Négociation pénibilité

Fédération

Rétropédalage patronal

 
Le patronat avait affiché en ouverture de séance le 6 février la volonté de poursuivre les négociations sur le programme proposé par les organisations syndicales :
 
-Mise en place d’un dispositif immédiat pour les salariés les plus âgés déjà exposés ;
 
-Construction d’un dispositif à plus long terme conjuguant une amélioration des conditions de travail et une réparation pour les salariés en cours d’exposition.
 
Mais rapidement le masque est tombé tant les propositions concrètes du patronat, figurant dans un nouveau texte remis en séance, sont apparues en recul par rapport au texte, pourtant peu généreux, remis le 26 septembre :
 
-Restriction du champ d’application du dispositif aux seuls ouvriers et employés d’exécution (?) excluant de fait la maîtrise et l’encadrement ;
 
-Durcissement des conditions d’accès au dispositif exigeant dorénavant trois critères cumulatifs de pénibilité pendant au moins 10 ans, sur une période d’exposition de trente ans, ceci après 40 ans d’activité salariée et à partir de 58 ans !
 
-Cessation anticipée d’activité transformée en un allègement de la charge de travail par la mise en place d’une activité à mi-temps avec possibilité de cumuler sur la fin de carrière si le travail à mi-temps est impossible. Les deux conditions précédentes ne permettent donc d’envisager une cessation d’activité effective qu’à partir de 59 ans ;
 
-Existence de « traces identifiables » d’usure professionnelle attestées médicalement ;
Exonération totale des employeurs du financement de ce dispositif, la compensation de l’activité à temps partiel étant laissée à la charge de l’Etat.
 
Ce recul manifeste du patronat a été condamné par la CFDT et les autres organisations syndicales.

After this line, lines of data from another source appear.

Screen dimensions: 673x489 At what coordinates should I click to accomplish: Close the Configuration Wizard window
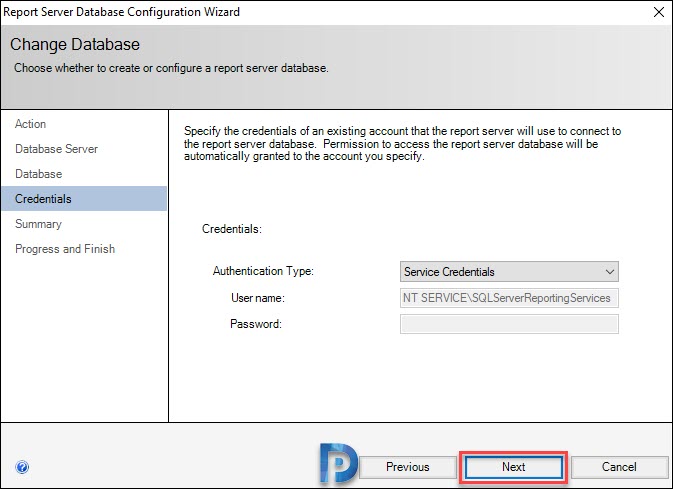(x=659, y=12)
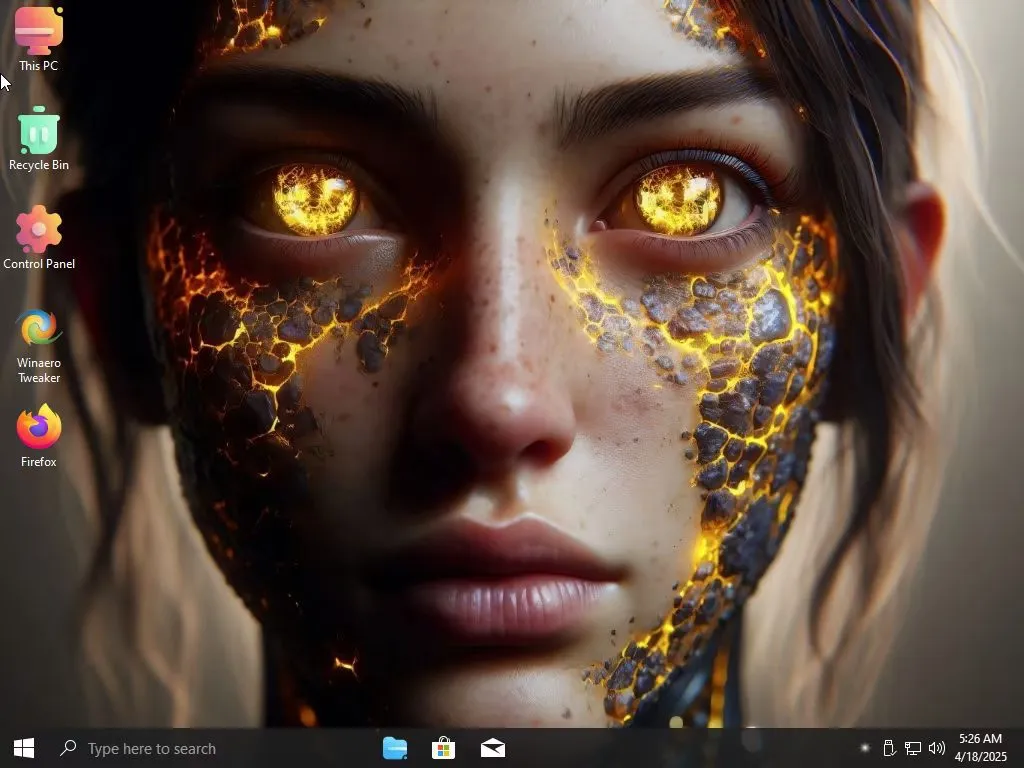1024x768 pixels.
Task: Open This PC from the desktop
Action: click(37, 30)
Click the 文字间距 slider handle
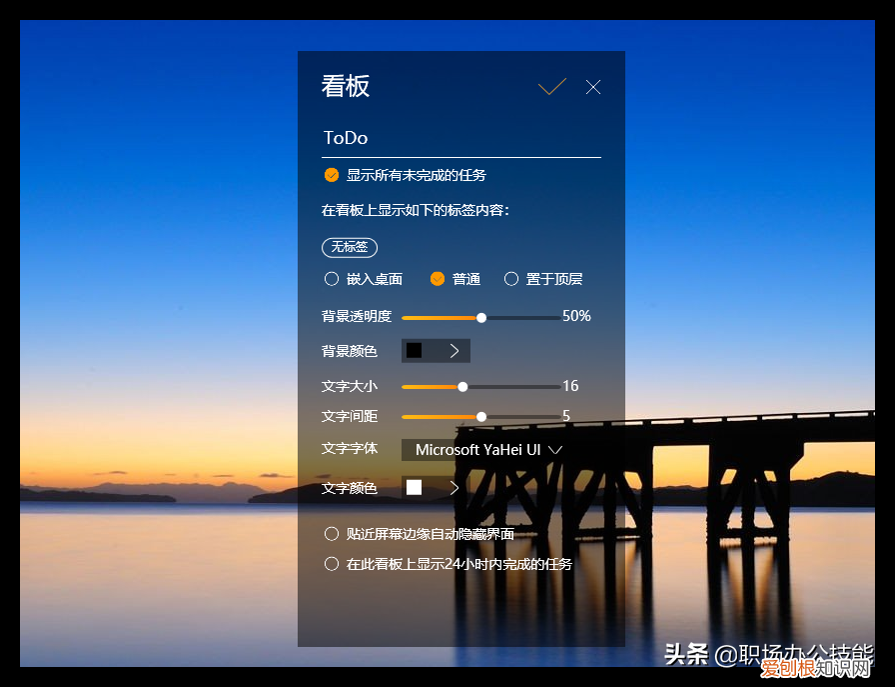895x687 pixels. click(x=480, y=416)
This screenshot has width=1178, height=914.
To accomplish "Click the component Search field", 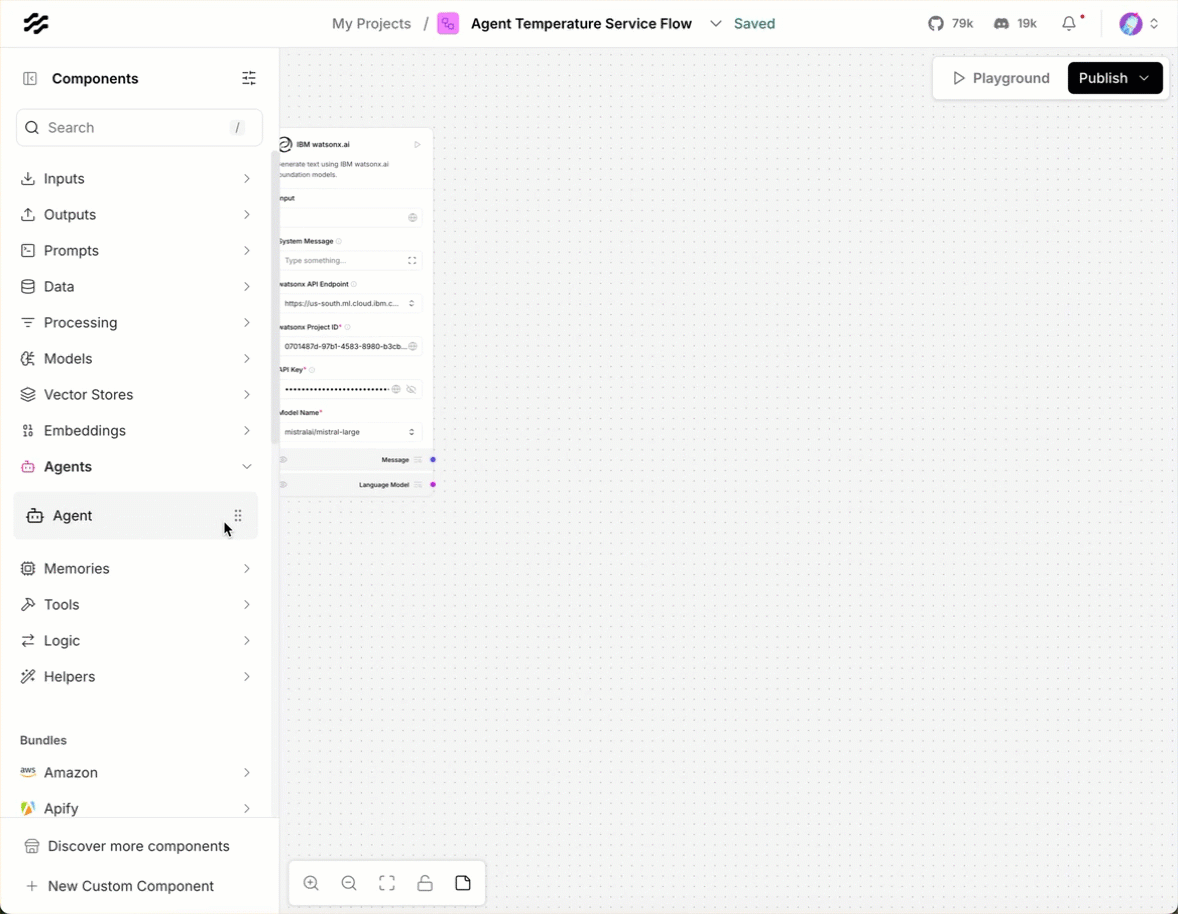I will 139,127.
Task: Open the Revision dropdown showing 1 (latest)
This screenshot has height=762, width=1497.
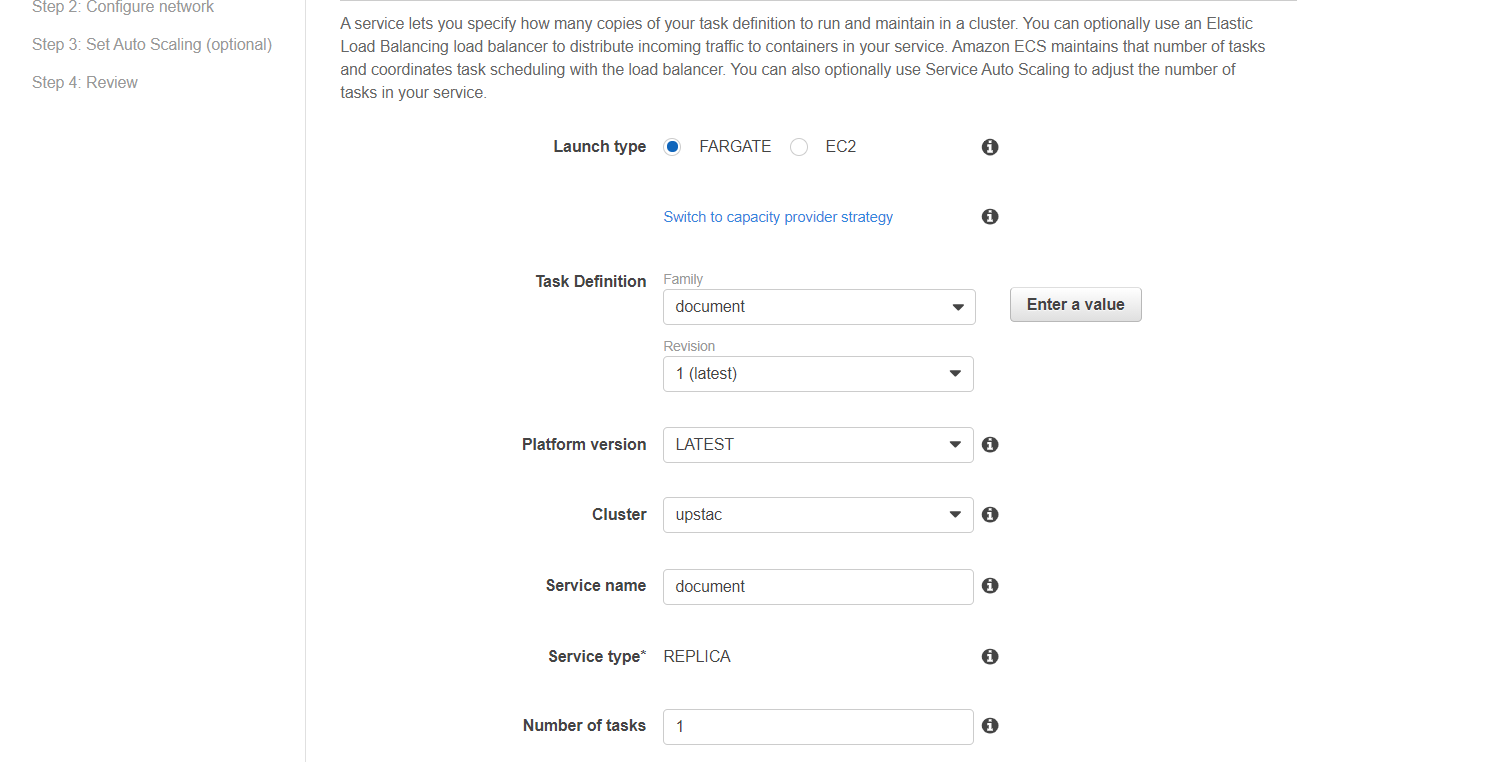Action: (818, 373)
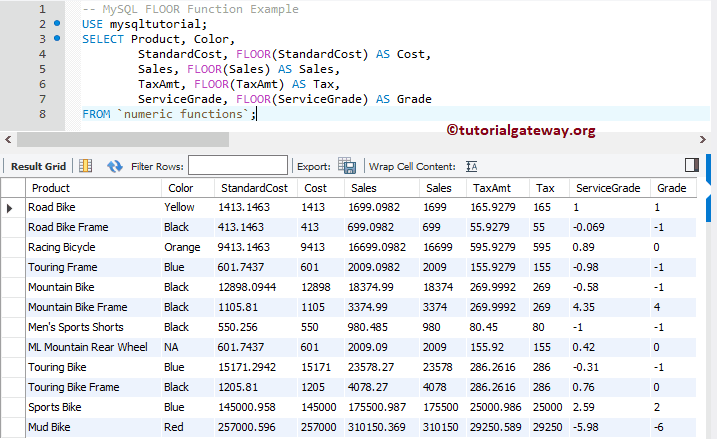Click the ServiceGrade column header
717x439 pixels.
pos(608,188)
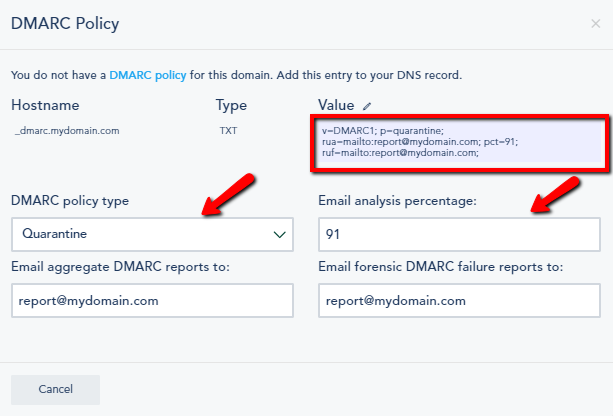The width and height of the screenshot is (613, 416).
Task: Open the DMARC policy hyperlink
Action: click(x=146, y=75)
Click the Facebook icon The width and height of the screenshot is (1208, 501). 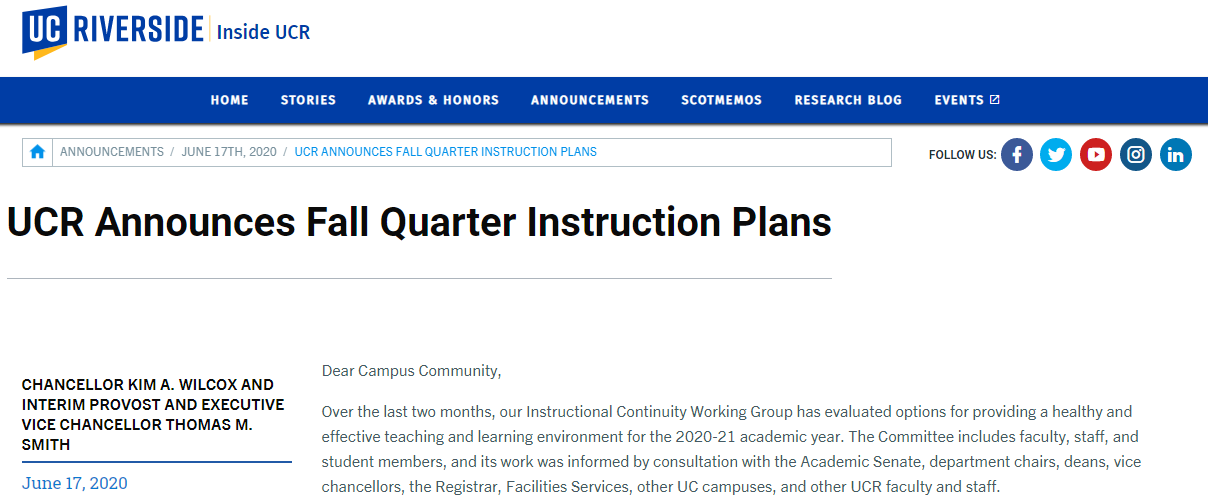pos(1016,154)
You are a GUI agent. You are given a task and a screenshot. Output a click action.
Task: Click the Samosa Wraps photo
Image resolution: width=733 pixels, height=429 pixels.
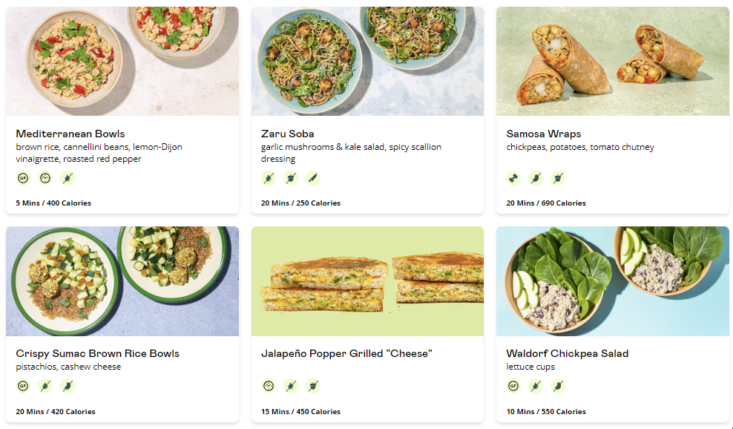[612, 61]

La CFDT a réaffirmé son exigence d’équité face au différentiel d’espérance de vie sans incapacité lié à la pénibilité qui passe par la possibilité pour le salarié de bénéficier d’une cessation anticipée d’activité quel que soit son état de santé au moment de l’ouverture des droits.
 
Le patronat est resté bloqué sur sa posture d’une prise en compte individuelle de la pénibilité reposant sur des critères médicaux d’usure professionnelle. Il attend manifestement, l’arme au pied, que l’Etat reprenne la main au cours de la concertation qui va s’ouvrir sur l’avenir des retraites.